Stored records
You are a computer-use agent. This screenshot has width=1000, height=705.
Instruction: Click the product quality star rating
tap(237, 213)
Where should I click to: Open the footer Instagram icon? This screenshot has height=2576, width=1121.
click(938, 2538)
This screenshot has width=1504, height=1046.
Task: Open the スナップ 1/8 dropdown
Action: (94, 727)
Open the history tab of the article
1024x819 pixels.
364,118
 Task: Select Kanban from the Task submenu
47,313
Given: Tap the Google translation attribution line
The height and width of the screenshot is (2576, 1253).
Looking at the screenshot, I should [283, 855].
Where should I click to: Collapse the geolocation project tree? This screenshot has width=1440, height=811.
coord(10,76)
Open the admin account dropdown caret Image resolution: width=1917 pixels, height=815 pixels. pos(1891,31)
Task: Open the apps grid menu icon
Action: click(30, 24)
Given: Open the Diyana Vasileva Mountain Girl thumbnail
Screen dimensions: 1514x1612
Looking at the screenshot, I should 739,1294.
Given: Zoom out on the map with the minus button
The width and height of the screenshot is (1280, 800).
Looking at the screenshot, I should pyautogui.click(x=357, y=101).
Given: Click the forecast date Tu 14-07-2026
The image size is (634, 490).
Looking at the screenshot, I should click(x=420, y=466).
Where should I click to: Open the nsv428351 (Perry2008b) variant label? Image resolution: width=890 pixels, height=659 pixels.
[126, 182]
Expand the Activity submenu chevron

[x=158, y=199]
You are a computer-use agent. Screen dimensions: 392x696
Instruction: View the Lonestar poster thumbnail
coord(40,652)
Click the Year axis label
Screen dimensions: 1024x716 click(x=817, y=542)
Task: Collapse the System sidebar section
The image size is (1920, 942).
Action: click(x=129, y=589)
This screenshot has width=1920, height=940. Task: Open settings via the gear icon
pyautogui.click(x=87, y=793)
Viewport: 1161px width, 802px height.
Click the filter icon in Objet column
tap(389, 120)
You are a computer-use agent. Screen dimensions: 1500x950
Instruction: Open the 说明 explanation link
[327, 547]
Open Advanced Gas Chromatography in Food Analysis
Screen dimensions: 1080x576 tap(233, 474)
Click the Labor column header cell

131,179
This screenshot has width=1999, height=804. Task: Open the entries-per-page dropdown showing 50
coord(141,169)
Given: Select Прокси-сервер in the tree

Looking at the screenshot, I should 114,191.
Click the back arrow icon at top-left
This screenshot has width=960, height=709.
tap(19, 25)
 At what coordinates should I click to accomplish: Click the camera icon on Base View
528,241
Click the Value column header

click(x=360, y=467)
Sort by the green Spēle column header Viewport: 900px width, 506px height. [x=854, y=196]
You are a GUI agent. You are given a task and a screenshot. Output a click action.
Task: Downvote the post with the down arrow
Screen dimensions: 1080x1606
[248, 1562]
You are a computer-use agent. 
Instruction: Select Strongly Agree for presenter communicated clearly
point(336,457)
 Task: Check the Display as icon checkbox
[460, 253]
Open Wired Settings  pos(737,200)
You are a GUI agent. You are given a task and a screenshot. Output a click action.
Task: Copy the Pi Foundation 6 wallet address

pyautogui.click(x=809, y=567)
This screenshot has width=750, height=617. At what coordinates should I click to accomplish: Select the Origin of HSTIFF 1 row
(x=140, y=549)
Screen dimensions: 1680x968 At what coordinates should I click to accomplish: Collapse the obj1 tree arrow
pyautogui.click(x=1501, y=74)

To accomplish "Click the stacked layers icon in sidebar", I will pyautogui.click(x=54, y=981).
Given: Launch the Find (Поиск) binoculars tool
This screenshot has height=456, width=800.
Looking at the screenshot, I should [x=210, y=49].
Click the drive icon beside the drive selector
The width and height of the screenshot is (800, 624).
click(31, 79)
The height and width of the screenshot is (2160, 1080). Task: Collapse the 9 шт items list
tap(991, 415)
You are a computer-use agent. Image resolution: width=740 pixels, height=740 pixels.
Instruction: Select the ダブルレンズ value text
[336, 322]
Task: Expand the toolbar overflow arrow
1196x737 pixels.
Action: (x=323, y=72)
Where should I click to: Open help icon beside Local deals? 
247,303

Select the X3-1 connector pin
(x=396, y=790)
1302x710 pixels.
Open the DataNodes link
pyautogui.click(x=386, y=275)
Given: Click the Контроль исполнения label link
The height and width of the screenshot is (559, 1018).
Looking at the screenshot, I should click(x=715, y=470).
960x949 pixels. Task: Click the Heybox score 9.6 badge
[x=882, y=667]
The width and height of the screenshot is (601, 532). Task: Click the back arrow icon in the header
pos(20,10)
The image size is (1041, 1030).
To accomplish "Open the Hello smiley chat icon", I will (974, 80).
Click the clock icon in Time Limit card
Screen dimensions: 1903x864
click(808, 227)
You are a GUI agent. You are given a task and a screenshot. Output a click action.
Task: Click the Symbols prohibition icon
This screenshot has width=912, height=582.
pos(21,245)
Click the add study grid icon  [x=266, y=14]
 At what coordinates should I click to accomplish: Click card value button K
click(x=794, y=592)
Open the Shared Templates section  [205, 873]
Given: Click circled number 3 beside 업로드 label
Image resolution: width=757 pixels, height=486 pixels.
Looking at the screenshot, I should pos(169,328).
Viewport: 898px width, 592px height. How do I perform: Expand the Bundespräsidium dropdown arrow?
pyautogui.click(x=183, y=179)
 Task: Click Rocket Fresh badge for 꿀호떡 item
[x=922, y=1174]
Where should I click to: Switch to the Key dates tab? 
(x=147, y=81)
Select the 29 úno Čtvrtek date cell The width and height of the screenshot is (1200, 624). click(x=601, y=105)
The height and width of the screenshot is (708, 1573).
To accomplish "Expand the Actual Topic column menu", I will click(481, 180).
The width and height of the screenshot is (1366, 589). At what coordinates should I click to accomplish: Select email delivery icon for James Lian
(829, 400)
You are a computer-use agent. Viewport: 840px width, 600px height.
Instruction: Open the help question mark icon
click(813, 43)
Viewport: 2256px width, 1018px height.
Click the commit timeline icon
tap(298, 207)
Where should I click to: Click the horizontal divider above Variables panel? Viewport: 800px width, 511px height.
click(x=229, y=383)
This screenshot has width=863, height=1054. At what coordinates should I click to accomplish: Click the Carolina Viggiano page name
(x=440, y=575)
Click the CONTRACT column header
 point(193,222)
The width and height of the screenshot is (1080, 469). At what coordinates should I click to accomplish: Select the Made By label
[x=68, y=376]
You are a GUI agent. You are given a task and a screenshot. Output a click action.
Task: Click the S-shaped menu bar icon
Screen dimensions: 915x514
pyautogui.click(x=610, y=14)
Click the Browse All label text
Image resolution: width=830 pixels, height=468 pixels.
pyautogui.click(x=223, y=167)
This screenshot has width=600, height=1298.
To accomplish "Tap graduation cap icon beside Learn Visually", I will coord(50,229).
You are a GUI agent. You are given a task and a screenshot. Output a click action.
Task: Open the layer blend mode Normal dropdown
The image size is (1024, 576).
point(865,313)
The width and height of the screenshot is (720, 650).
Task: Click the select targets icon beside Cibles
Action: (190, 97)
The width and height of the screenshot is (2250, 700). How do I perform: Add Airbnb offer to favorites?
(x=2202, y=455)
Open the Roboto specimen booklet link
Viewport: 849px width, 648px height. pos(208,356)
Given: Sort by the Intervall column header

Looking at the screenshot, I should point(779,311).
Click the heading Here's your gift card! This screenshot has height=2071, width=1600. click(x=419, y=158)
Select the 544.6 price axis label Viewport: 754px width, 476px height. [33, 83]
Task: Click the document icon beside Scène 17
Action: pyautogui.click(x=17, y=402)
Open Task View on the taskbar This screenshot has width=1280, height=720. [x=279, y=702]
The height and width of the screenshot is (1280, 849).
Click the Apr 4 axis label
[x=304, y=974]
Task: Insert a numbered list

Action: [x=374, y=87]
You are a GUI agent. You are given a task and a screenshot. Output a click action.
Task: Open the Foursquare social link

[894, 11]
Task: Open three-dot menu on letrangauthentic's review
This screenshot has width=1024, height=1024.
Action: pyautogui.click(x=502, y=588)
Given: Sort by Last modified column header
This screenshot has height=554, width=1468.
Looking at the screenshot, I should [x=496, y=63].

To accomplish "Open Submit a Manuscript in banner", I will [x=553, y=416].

## [WORK REQUEST]
The answer consists only of the lines from the one containing "Open the Roboto specimen booklet link" to the end of the records, each written out exactly.

## [WORKED SOLUTION]
Open the Roboto specimen booklet link
Viewport: 849px width, 648px height. pos(208,356)
Given: Sort by the Intervall column header

Looking at the screenshot, I should point(779,311).
Click the heading Here's your gift card! This screenshot has height=2071, width=1600. click(x=419, y=158)
Select the 544.6 price axis label Viewport: 754px width, 476px height. [33, 83]
Task: Click the document icon beside Scène 17
Action: pyautogui.click(x=17, y=402)
Open Task View on the taskbar This screenshot has width=1280, height=720. [x=279, y=702]
The height and width of the screenshot is (1280, 849).
Click the Apr 4 axis label
[x=304, y=974]
Task: Insert a numbered list

Action: [x=374, y=87]
You are a GUI agent. You are given a task and a screenshot. Output a click action.
Task: Open the Foursquare social link

[894, 11]
Task: Open three-dot menu on letrangauthentic's review
This screenshot has width=1024, height=1024.
Action: pyautogui.click(x=502, y=588)
Given: Sort by Last modified column header
This screenshot has height=554, width=1468.
Looking at the screenshot, I should [x=496, y=63].

To accomplish "Open Submit a Manuscript in banner", I will [x=553, y=416].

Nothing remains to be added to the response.